Meanwhile, the university’s city, Berkeley, is dealing with a headache of its own: News reports show that as the city has become more gentrified, a large portion of its black population and culture has drained away. An inability to find black people and black culture either on or off campus is likely a contributing factor in the discomfort of African American students.

Recently, it’s become obvious that black students “have faced challenges at Berkeley in terms of their representation and the climate with which they must contend,” Dirks wrote in his letter announcing the initiative. “The share of African Americans among our students and faculty has been hovering at disproportionately low levels for many years,” contributing to black students’ sense of alienation.
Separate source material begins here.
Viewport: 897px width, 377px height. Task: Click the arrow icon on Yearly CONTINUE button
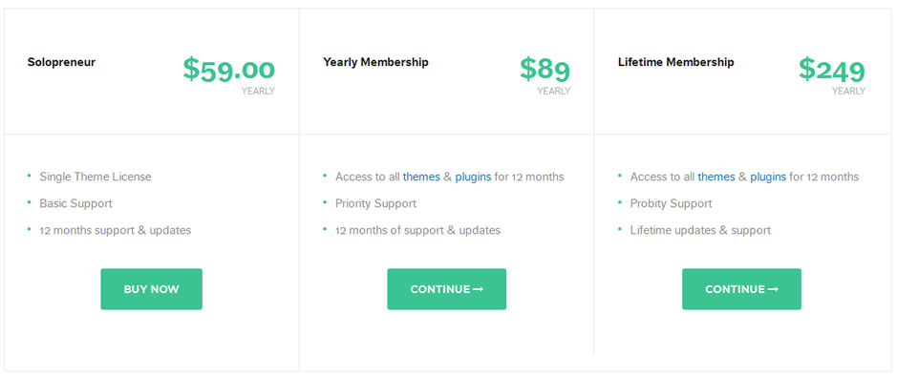pos(479,289)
To reverse it, the university plans to “achieve and sustain a critical mass” of black students, faculty, and senior staff and “ensure that the African Americans who are here now feel welcome, supported and respected,” Dirks wrote.

At the same time, the university plans to raise $20 million for an undergraduate scholarship fund, ramp up its recruitment and retention programs for African American students, and increase the diversity of its upper-level management ranks over the next decade.

“Berkeley’s reputation as the world’s preeminent public university is well deserved, yet that standing is only part of what makes this such a special place,” Dirks wrote. “We believe deeply in the importance and benefits of diversity in every sense of the word, while our public mission and ethos mean that we all have a stake in our continued ability to offer a model for the sort of society we hope to build in the world around us.”